In the triangle $ABC$ $R = \frac56 BH = \frac52OH$. Find the angles $ACB$ or $BAC$ 
In the triangle $ABC$, the height $BH$ is drawn, the point $O$ is the center of the circle circumscribed about it, the length of its radius $R$. Find the smallest of the angles $ACB$ and $BAC$, expressed in radians, if it is known that $R = \frac56 BH = \frac52OH$

My work so far:

1) In triangle $BOH$ $BO=R, BH=\frac65R, OH=\frac25R$. Then I can to find $\angle BOH, \angle BHO$ and $\angle OBH$
2) I proved that $\angle ABH= \angle OBC=90^{\circ}-\alpha$, where $\alpha=\angle A$
 A: The hint.
In $\Delta HOB$ we know that $OH=\frac{2}{5}R$, $BH=\frac{6}{5}R$ and $BO=R$.
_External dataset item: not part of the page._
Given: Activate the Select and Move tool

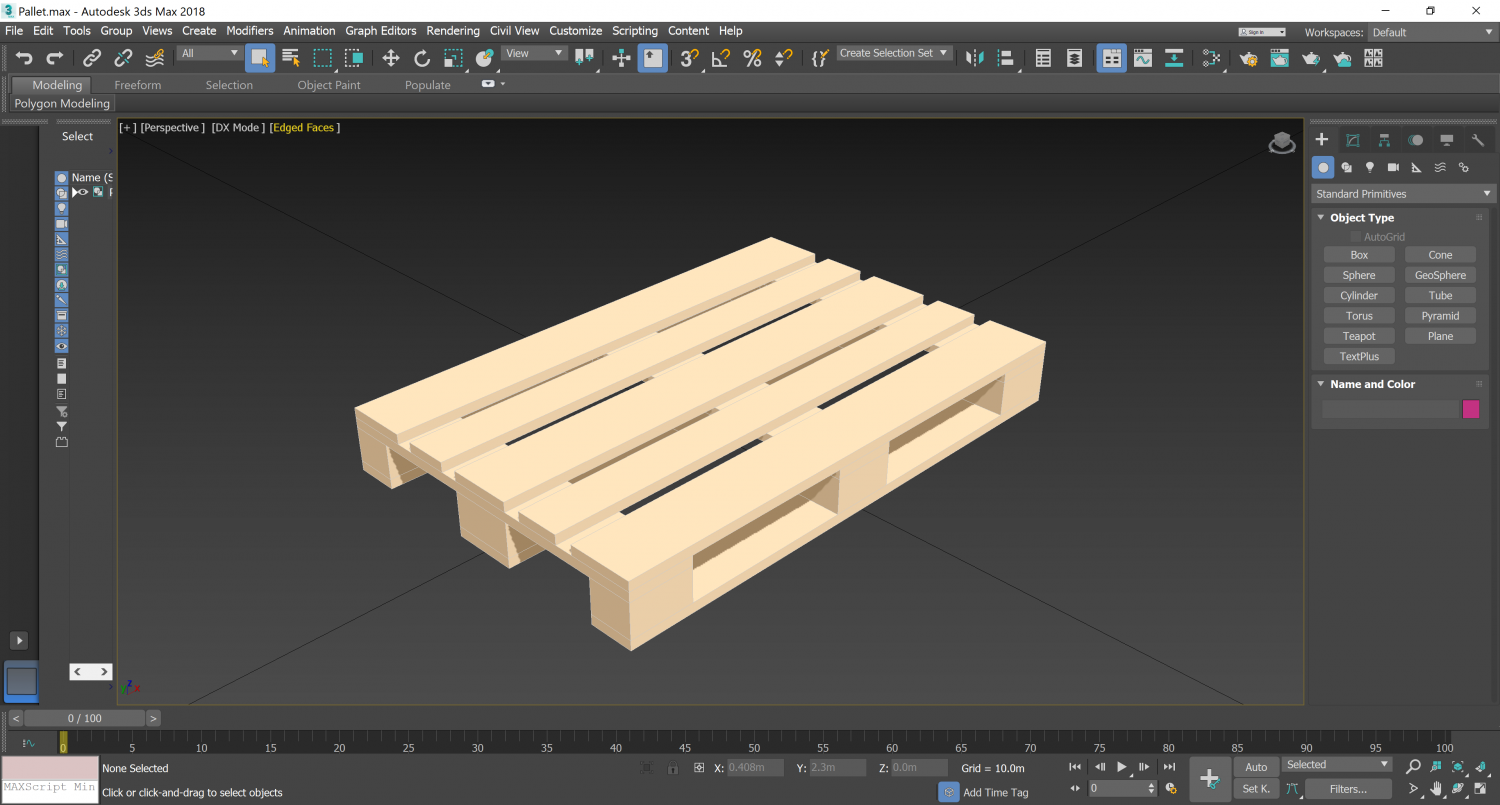Looking at the screenshot, I should 390,57.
Thus, by law of cosines we obtain $$\cos\cos\measuredangle HBO HBO=\frac{1+\frac{36}{25}-\frac{4}{25}}{2\cdot\frac{6}{5}},$$
which gives
$$\cos\measuredangle HBO=\frac{19}{20}.$$
In another hand, $\cos\measuredangle HBO=|\alpha-\gamma|$, which gives
$$\cos(\alpha-\gamma)=\frac{19}{20}.$$
Now, $$BH=c\sin\alpha=2R\sin\alpha\sin\gamma.$$
Thus, $$R=\frac{5}{6}\cdot2R\sin\alpha\sin\gamma$$ or
$$\sin\alpha\sin\gamma=\frac{3}{5}.$$
I hope the rest is smooth because
$$\cos(\alpha+\gamma)=\frac{19}{20}-2\cdot\frac{3}{5}=-\frac{1}{4}.$$
I got the following value.
$$\frac{\pi}{2}-\frac{\arccos\frac{19}{20}+\arccos\frac{1}{4}}{2}.$$
A: Another approach.  Let $S$ be the foot of $O$ on $AC$.  We know that $AC=2AS$. First calculate $\angle BHO$. Then from $\triangle HSO$ find $HS$ and $OS$. From $\triangle OSC$ we now can find $SC$ (Pythagoras) which is equal to $AS$. Now $AH=SC-SH$ and find $\angle\alpha$ from $\triangle AHB$.
As we know $AC$, use $2R=\dfrac{AC}{\sin(\beta)}$ to find $\beta$.  As we know $\alpha$ and $\beta$, we also know $\gamma$.